提示文
◆ ◆ ◆

二 中、(二)、(五)は認めるが、その余の事実は否認。その余は争う。
第二 原告の予備的主張
(一) 請求原因第四項(二)萩原郁の慰藉料金二〇〇万円がかりに認められない場合は、(四)原告両名の慰藉料各金五〇万円合計金一〇〇万円とあるのを、(四)原告両名の慰藉料各金一五〇万円合計金三〇〇万円の拡張をして主張する。
(二) 被告株式会社まるあ運輸商会及び被告森克は、被告の過失はすくない旨主張するが事実に反する。
被告小笠原桂純は、本件現場付近で停止中、全く左右前方を注視せず、悠然と煙草に火をつけ、青信号になると同時に漫然と発車し、訴外萩原郁に自車を衝突させたことにも気付かずそのまま進行しようとしたところ、対向車の運転手訴外三浦武志に声をかけられて停車したものである。
従つて、被告小笠原は全く前方注視、安全確認の義務を怠つて進行したものであつて、訴外萩原郁にはなんらの過失はない。
また、被告は被害者の監護者たる原告両名の過失を主張している。
被害者は責任能力がないとしても、被害者自身に過失が認められない以上、監護者に対する監護責任の生ずる余地はない。
本件事故現場は横断歩道はないが信号機による交通整理が行われている場所であつて、信号機の表示を遵守して歩行者が通行し、車両もこの表示に従つているならば、事故の起りえない場所である。
本件事故は被告小笠原が進行方向の信号機が青色に変る直前、左右前方に注視せず、悠然と煙草に火をつけていたため、横断中の被害者萩原郁、萩原良子の両名のいづれにも気が付かず、青信号に変ると同時に発車したため、本件事故を惹起したものである。
被告小笠原が運転者として遵守すべき安全運転義務(道交法七〇条)をごく普通に心がけてさえいれば、つれだつていた子供二名は容易に確認できたものである。
又、本件事故現場の道路は幅員一四・六米であり、事故は渡りきる五米前に発生したものであること、子供の歩行速度、青色に表示が変つた直後の事故である等を併せ考えると、被害者が本件通路を渡り始めたのは信号機が青色を表示していたときであつたことが推認される。
してみると、本件事故は被告小笠原の安全確認、前方注視義務違反から生じたものであり、被害者には責められるべき過失はない。
本来監督者の責任は、客観的には無能力者に過失が認められても、責任能力がないため責任を問いえない場合において、その過失責任を監督者が負うものであり、無能力者に責任能力以外の不法行為の要件をみたすなにものもなく、なんら責めらるべきものがない場合には、監督者の責任を問うことはできないものである。
かように解さなければ、監督者責任は無過失責任となつてしまうのである。
従つて、本件事故のように被害者に過失が認められない場合には、監督者責任の生ずる余地はない。

◆ ◆ ◆

提供資料
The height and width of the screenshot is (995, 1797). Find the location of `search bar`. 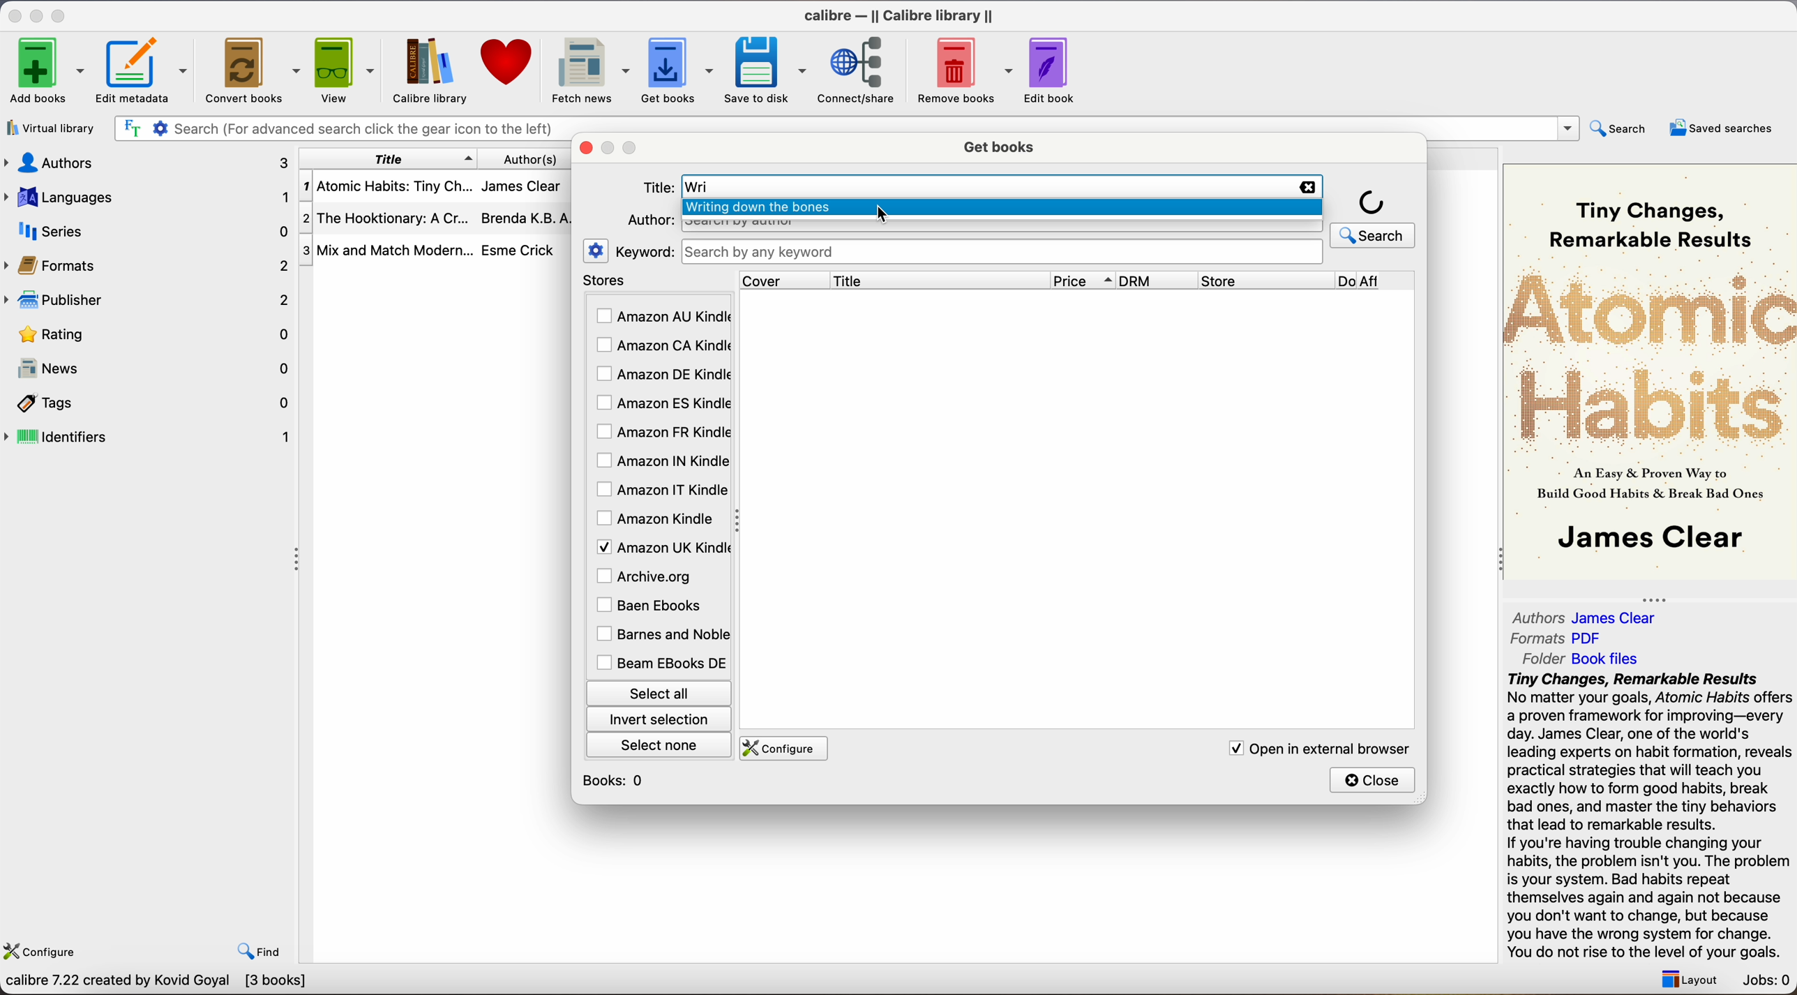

◆ ◆ ◆

短い課題 1
提示文によると、本件事故現場の道路の幅員はいくらか。
短い課題 2
提示文のうち、「第二 原告の予備的主張」を含む語句で始まり「容易に確認できたものである。」で終わる部分を、「煙草」を「たばこ」に置き換えて書き出すこと。

解答全文 1
一四・六米である。

解答全文 2
第二 原告の予備的主張
(一) 請求原因第四項(二)萩原郁の慰藉料金二〇〇万円がかりに認められない場合は、(四)原告両名の慰藉料各金五〇万円合計金一〇〇万円とあるのを、(四)原告両名の慰藉料各金一五〇万円合計金三〇〇万円の拡張をして主張する。
(二) 被告株式会社まるあ運輸商会及び被告森克は、被告の過失はすくない旨主張するが事実に反する。
被告小笠原桂純は、本件現場付近で停止中、全く左右前方を注視せず、悠然とたばこに火をつけ、青信号になると同時に漫然と発車し、訴外萩原郁に自車を衝突させたことにも気付かずそのまま進行しようとしたところ、対向車の運転手訴外三浦武志に声をかけられて停車したものである。
従つて、被告小笠原は全く前方注視、安全確認の義務を怠つて進行したものであつて、訴外萩原郁にはなんらの過失はない。
また、被告は被害者の監護者たる原告両名の過失を主張している。
被害者は責任能力がないとしても、被害者自身に過失が認められない以上、監護者に対する監護責任の生ずる余地はない。
本件事故現場は横断歩道はないが信号機による交通整理が行われている場所であつて、信号機の表示を遵守して歩行者が通行し、車両もこの表示に従つているならば、事故の起りえない場所である。
本件事故は被告小笠原が進行方向の信号機が青色に変る直前、左右前方に注視せず、悠然とたばこに火をつけていたため、横断中の被害者萩原郁、萩原良子の両名のいづれにも気が付かず、青信号に変ると同時に発車したため、本件事故を惹起したものである。
被告小笠原が運転者として遵守すべき安全運転義務(道交法七〇条)をごく普通に心がけてさえいれば、つれだつていた子供二名は容易に確認できたものである。